------ DATA SHOWN ------

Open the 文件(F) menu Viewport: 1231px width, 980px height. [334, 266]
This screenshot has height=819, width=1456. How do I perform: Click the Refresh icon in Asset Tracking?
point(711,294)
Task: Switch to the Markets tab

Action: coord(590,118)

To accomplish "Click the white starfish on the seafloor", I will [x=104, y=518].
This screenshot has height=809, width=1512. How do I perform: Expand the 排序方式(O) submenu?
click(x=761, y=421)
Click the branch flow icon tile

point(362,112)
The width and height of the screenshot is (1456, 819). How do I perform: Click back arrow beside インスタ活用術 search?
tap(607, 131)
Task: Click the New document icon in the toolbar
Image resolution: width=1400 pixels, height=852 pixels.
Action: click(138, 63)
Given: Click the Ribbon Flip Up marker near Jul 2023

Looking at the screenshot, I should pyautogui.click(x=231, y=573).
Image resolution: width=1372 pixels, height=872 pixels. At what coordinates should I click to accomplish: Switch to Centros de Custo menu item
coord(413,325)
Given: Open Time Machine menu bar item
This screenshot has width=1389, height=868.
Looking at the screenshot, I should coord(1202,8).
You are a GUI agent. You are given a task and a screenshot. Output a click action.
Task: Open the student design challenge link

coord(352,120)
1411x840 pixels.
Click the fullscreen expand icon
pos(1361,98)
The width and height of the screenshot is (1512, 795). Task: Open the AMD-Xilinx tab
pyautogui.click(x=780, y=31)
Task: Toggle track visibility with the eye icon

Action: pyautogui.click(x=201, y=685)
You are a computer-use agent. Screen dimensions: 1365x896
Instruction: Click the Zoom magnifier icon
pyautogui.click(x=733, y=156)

------

- EXERCISE INSTRUCTIONS
Please copy the line that holds "Task: Open the student design challenge link" and each line under it through the last line above, exactly as they stand, adding nothing.

- SOLUTION TO THIS TASK
Task: Open the student design challenge link

coord(352,120)
1411x840 pixels.
Click the fullscreen expand icon
pos(1361,98)
The width and height of the screenshot is (1512, 795). Task: Open the AMD-Xilinx tab
pyautogui.click(x=780, y=31)
Task: Toggle track visibility with the eye icon

Action: pyautogui.click(x=201, y=685)
You are a computer-use agent. Screen dimensions: 1365x896
Instruction: Click the Zoom magnifier icon
pyautogui.click(x=733, y=156)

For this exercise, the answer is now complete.